Stored items:

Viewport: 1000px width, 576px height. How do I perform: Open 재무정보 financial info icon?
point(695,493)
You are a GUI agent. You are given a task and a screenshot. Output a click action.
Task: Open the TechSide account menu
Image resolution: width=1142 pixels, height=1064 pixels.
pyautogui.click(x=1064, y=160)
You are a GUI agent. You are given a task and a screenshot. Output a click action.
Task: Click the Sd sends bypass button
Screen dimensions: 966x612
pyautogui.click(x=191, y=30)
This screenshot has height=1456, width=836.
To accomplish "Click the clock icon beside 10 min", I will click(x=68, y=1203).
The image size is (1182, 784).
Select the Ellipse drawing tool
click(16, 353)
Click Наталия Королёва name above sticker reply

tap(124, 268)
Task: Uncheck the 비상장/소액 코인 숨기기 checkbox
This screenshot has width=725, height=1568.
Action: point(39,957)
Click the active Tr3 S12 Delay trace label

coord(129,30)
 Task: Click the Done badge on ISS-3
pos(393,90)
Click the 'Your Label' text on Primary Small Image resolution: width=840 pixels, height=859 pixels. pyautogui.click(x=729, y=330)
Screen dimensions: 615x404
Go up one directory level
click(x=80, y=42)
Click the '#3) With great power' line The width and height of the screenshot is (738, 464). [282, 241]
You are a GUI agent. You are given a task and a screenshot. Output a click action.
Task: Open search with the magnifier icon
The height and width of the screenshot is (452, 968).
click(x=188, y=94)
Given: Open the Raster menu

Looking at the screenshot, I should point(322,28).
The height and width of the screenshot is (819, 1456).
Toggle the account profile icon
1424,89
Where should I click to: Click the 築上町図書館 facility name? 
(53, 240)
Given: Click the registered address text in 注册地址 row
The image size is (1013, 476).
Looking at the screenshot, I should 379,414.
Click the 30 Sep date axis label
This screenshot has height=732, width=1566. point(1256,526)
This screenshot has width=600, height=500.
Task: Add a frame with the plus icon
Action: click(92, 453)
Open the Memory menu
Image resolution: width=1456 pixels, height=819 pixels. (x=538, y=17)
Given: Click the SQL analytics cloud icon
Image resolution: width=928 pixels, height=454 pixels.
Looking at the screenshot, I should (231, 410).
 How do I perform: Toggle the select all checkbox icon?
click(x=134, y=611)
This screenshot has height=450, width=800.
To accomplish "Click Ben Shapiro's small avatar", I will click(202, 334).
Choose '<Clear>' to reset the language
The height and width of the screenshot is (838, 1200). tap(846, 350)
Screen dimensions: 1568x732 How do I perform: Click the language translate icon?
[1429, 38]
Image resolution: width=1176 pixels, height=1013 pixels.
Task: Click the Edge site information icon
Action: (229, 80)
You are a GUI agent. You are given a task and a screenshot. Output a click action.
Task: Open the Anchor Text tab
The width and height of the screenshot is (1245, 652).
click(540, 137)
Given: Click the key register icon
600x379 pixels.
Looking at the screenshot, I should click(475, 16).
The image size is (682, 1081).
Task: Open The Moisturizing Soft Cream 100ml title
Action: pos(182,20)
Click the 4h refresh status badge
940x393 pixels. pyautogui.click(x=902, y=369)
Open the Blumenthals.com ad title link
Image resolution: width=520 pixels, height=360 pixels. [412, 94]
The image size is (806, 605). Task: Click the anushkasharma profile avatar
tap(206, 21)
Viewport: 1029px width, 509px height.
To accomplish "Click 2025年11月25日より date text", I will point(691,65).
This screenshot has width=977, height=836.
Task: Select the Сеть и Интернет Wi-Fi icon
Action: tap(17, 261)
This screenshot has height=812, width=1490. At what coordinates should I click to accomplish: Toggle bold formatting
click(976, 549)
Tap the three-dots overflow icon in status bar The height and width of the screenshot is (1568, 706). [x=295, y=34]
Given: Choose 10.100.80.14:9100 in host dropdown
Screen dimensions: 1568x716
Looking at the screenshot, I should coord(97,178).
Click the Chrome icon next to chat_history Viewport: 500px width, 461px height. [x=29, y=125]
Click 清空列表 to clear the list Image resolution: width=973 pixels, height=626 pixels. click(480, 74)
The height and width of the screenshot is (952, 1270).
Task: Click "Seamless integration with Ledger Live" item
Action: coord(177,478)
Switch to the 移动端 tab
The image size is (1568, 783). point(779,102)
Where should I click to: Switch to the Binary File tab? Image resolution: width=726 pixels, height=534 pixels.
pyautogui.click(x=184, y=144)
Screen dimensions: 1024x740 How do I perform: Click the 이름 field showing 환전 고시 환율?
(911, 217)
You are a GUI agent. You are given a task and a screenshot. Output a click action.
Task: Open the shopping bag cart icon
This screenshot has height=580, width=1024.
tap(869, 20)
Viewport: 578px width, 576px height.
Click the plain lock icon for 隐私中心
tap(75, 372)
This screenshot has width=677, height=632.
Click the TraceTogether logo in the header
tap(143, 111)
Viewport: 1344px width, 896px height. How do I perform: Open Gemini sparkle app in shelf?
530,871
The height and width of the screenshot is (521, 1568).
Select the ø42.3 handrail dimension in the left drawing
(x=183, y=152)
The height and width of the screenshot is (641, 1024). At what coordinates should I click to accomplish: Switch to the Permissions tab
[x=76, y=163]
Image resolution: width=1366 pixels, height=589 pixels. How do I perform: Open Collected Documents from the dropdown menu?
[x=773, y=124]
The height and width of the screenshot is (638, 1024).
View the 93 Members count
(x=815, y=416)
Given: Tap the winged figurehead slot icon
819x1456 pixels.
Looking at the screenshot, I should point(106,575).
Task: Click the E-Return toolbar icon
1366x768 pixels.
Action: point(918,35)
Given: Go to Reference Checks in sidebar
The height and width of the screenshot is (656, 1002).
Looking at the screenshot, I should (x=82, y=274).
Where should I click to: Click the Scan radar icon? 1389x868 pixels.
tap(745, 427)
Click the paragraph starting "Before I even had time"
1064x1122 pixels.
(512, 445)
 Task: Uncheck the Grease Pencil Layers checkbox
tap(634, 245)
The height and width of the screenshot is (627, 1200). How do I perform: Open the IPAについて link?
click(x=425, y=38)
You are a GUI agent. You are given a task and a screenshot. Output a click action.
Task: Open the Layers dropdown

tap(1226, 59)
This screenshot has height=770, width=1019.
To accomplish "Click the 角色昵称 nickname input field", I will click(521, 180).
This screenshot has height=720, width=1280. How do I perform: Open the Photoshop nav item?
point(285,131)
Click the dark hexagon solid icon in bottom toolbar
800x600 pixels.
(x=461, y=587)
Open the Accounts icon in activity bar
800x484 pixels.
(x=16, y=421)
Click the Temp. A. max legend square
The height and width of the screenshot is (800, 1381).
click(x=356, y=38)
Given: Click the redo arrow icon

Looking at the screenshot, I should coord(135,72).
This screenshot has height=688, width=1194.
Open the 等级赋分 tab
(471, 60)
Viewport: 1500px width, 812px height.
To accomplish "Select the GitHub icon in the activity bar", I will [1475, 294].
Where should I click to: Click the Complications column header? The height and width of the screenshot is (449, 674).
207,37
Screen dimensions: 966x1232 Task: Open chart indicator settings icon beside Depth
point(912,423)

WORK TO COMPLETE:
Would you print exactly the lines from the first line of the entries above through the line that has "Screen dimensions: 615x404", both included, and stop there?

RESPONSE TO THIS EXERCISE:
Viewport: 1000px width, 576px height. How do I perform: Open 재무정보 financial info icon?
point(695,493)
You are a GUI agent. You are given a task and a screenshot. Output a click action.
Task: Open the TechSide account menu
Image resolution: width=1142 pixels, height=1064 pixels.
pyautogui.click(x=1064, y=160)
You are a GUI agent. You are given a task and a screenshot. Output a click action.
Task: Click the Sd sends bypass button
Screen dimensions: 966x612
pyautogui.click(x=191, y=30)
This screenshot has height=1456, width=836.
To accomplish "Click the clock icon beside 10 min", I will click(x=68, y=1203).
The image size is (1182, 784).
Select the Ellipse drawing tool
click(16, 353)
Click Наталия Королёва name above sticker reply

tap(124, 268)
Task: Uncheck the 비상장/소액 코인 숨기기 checkbox
This screenshot has width=725, height=1568.
Action: point(39,957)
Click the active Tr3 S12 Delay trace label

coord(129,30)
 Task: Click the Done badge on ISS-3
pos(393,90)
Click the 'Your Label' text on Primary Small Image resolution: width=840 pixels, height=859 pixels. pyautogui.click(x=729, y=330)
Screen dimensions: 615x404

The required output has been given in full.